Whenever Jeff's depression or anxiety would hit Faith would saddle up to him, forcing him to pet her head and she would jump on the bed and lay right next to him. I remember telling Jeff that day before she came to us that he just needed a little Faith to get through his depression. And here she was...our little Faith. On March 18th, 2004 we adopted her. She became ours.
She'd nip at our backside every time we'd swat a bug off the wall or at a fly in the air. She could catch a fly with her mouth and spit it out at the door so that we could open the door and let the fly go free. She barked at the mail lady and knew right away when it was supposed to be mail time as she'd lay on the carpet by the door. She had a ferocious bark but the wettest lick and more excitement than a diabetic on Red Bull. She'd don a sweatshirt in the winter to stay warm when it was cold out.

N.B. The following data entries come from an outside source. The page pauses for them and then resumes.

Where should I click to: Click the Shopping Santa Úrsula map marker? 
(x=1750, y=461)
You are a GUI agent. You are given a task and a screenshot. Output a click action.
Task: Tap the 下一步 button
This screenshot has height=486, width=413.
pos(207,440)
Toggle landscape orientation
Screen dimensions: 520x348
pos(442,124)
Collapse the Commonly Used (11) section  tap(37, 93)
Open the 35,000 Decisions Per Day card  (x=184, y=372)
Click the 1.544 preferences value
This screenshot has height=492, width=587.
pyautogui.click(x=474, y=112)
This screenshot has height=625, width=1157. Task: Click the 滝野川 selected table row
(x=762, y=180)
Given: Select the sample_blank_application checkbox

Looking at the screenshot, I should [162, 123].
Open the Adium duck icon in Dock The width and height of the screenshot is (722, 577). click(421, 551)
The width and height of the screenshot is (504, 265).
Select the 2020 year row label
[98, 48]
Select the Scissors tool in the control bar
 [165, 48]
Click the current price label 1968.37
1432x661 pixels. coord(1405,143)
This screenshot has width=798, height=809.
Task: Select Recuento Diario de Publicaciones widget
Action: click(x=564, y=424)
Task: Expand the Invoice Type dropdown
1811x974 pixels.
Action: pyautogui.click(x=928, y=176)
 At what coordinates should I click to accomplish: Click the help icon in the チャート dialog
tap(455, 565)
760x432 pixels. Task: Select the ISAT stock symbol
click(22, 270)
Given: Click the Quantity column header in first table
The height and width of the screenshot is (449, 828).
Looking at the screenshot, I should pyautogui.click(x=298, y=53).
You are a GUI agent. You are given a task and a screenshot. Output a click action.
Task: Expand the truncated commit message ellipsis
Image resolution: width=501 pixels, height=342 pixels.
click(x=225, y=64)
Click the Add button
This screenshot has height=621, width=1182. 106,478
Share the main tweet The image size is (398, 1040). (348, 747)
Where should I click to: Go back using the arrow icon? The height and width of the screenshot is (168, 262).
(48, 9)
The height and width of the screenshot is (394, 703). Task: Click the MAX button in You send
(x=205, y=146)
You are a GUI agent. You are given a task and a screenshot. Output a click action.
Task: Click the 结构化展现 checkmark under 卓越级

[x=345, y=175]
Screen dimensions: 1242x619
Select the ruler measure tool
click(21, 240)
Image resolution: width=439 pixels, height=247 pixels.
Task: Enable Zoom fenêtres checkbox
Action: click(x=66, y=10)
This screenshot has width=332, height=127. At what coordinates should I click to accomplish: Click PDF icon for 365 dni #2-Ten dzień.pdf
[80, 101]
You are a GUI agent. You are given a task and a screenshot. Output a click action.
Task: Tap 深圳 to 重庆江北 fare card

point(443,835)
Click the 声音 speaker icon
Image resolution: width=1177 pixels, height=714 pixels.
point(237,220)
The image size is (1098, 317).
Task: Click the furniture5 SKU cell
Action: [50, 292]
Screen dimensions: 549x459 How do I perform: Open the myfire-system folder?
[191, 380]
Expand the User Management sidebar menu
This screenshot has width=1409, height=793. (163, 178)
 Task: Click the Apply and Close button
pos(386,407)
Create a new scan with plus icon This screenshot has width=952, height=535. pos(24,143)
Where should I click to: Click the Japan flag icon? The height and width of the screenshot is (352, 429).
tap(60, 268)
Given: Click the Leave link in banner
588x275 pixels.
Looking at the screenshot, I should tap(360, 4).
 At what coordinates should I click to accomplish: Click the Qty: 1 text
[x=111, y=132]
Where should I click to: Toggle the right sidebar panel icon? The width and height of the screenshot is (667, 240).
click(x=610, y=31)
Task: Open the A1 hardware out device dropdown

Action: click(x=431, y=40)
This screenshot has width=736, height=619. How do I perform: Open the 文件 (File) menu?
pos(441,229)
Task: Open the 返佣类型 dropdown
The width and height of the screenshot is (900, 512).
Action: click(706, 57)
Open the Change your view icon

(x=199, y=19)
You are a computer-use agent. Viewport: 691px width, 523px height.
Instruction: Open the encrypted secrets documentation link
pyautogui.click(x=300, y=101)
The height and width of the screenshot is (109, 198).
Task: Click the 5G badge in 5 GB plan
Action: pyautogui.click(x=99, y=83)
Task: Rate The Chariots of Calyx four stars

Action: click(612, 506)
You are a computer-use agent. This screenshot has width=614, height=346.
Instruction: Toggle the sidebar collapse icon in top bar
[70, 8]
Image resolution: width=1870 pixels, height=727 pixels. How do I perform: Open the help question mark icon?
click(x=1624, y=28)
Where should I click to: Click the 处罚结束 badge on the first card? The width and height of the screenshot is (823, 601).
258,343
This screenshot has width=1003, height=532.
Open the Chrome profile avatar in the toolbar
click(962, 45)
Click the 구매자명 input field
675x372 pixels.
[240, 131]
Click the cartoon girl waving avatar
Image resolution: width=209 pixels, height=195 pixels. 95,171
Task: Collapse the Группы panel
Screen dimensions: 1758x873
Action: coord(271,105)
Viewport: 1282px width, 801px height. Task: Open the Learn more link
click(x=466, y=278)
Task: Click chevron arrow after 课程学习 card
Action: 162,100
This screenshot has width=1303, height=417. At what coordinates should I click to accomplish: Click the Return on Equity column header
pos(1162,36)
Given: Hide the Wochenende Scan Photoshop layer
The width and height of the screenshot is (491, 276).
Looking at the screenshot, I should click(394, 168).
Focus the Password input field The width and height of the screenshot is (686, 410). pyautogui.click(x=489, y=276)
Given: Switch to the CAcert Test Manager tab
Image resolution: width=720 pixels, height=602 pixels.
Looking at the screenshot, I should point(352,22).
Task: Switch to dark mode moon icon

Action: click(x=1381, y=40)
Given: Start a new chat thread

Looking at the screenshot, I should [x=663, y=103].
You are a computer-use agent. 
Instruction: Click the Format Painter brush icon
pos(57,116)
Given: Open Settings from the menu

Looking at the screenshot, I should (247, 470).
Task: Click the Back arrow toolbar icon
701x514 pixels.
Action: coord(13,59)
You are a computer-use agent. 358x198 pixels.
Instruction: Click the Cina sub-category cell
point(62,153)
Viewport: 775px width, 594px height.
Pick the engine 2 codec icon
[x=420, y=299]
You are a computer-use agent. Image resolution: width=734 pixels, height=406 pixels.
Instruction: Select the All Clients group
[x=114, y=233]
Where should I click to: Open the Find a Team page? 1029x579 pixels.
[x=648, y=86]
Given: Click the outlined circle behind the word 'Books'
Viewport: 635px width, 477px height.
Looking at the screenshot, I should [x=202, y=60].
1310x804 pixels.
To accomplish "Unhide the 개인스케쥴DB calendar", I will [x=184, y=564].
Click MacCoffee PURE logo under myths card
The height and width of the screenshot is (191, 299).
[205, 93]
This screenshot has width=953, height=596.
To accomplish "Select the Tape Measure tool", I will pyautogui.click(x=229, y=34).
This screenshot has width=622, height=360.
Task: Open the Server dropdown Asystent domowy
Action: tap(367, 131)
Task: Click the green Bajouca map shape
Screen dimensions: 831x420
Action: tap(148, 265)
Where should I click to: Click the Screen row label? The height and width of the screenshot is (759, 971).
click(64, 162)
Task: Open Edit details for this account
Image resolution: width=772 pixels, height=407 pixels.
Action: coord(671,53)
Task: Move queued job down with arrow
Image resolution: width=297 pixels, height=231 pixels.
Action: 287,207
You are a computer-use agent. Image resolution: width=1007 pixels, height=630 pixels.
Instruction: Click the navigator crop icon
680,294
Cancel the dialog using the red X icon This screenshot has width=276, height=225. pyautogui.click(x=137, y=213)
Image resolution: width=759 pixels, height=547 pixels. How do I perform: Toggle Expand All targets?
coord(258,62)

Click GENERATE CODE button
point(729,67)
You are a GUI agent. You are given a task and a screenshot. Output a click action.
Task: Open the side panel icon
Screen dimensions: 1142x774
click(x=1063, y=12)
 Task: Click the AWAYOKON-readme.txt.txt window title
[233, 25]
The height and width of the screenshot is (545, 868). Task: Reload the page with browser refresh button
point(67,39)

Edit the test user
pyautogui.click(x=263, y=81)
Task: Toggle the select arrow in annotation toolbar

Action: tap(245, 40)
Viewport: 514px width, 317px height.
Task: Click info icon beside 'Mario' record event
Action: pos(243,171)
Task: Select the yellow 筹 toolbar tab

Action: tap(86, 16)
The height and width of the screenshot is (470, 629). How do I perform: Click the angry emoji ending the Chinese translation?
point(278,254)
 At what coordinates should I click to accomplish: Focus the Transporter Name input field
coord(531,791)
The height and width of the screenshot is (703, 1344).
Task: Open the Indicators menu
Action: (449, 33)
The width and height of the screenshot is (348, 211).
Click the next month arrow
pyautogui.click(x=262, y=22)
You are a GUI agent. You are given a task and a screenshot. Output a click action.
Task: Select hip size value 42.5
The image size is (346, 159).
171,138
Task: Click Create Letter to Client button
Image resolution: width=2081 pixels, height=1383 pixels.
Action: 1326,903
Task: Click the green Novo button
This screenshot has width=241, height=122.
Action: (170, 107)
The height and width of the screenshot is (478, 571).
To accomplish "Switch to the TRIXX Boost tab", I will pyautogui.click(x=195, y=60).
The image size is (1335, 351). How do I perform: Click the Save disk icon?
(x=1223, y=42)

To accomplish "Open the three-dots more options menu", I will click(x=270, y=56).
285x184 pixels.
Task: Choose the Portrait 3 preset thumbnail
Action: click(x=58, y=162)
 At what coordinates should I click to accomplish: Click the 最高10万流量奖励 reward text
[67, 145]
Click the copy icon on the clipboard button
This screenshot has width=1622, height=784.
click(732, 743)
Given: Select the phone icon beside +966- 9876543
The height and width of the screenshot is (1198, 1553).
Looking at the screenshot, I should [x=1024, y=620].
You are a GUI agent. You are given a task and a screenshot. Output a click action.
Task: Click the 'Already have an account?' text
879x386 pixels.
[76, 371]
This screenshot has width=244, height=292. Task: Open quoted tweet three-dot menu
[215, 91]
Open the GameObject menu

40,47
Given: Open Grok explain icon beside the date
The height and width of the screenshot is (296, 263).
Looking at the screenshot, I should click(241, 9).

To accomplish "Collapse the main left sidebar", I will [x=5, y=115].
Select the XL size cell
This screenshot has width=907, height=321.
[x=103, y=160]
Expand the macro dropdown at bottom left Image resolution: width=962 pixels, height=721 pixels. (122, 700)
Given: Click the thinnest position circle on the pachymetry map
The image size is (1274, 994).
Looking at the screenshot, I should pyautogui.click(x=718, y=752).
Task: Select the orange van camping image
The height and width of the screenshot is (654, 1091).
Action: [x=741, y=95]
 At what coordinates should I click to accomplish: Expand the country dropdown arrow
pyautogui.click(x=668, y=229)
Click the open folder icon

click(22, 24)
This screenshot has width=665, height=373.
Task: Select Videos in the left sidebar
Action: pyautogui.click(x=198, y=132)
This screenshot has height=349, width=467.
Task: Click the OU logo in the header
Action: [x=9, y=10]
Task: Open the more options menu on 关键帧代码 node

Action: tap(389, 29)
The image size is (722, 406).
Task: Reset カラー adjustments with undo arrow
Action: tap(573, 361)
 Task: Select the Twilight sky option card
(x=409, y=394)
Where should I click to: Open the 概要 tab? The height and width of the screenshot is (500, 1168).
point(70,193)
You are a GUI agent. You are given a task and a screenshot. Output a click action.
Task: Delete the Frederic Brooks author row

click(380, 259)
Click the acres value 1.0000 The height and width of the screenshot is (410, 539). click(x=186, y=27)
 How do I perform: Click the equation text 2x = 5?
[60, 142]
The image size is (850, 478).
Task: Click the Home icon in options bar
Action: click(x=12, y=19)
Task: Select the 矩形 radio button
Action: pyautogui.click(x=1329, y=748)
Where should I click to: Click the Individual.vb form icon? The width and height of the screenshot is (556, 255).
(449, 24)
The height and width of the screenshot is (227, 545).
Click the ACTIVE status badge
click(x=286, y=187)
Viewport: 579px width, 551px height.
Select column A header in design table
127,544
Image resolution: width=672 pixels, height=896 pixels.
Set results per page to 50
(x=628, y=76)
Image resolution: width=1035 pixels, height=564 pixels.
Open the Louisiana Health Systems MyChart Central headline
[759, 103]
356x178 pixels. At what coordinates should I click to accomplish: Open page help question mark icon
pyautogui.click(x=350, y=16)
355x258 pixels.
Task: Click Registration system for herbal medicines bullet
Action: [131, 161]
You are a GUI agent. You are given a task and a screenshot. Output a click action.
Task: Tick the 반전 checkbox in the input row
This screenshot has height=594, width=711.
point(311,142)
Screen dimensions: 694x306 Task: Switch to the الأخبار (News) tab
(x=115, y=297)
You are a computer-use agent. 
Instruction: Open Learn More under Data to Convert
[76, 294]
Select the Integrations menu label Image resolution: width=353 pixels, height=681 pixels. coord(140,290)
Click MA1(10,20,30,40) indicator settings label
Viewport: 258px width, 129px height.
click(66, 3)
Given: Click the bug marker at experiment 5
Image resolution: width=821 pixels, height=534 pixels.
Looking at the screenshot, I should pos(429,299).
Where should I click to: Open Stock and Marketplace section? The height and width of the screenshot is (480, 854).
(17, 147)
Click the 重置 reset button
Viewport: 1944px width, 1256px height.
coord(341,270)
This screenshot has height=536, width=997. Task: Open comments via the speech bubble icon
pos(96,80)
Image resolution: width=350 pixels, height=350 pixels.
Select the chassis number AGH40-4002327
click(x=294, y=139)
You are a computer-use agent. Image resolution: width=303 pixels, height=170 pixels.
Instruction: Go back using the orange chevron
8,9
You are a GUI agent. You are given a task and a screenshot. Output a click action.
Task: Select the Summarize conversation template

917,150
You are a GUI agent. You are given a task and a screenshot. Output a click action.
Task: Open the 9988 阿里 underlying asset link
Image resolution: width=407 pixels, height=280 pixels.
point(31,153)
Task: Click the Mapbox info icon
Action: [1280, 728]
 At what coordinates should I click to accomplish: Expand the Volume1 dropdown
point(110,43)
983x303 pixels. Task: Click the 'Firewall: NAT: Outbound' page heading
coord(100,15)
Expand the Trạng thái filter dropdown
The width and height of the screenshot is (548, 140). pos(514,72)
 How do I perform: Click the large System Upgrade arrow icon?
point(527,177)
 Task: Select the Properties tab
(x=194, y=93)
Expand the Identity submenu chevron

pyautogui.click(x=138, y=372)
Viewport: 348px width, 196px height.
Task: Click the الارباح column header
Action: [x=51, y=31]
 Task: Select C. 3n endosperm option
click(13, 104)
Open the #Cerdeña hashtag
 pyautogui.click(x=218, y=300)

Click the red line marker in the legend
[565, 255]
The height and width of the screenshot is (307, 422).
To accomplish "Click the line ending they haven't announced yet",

Over the last 6 years, Faith has been more than just our family pet. She is totally our little girl. As we've tried to have children and in failed attempt after failed attempt to conceive, she knew what was going on and was the hug we needed, the unconditional love...she was our little girl.
We once had someone say to us that an animal is not the same as a human; they can't communicate their needs in words, make a conscience decision, or even be able to rational anything. They may have been right about those things. But to us, those don't make a human being human. Faith loved us no matter what....even when we were having a bad day and may have yelled a little at her. Or when we had to leave her for a few days with someone else caring for her in order to go out of town. And even more so she loved us when we were hurting inside and needed her unconditional love.
Yesterday she wasn't herself. She couldn't stay on her feet and kept falling. She couldn't keep anything down in her stomach, even water. She was lethargic. It wasn't our little Faith anymore. After an emergency visit to the Vet, we have learned that we may have very little time with her left. So now we try to keep her comfortable. As we try to just live day to day with her, the memories of our past come rushing in and fill our every being. We can't help but cry about the memories of the past knowing that the memories of the present and future are limited. When its time and she has to cross over to dog heaven, the rainbow bridge, or wherever all good dogs go when they pass away, it will be one of the most difficult things we ever experience. Because she is our little girl.
Today we try to have a little Faith. For she will not pass this way again.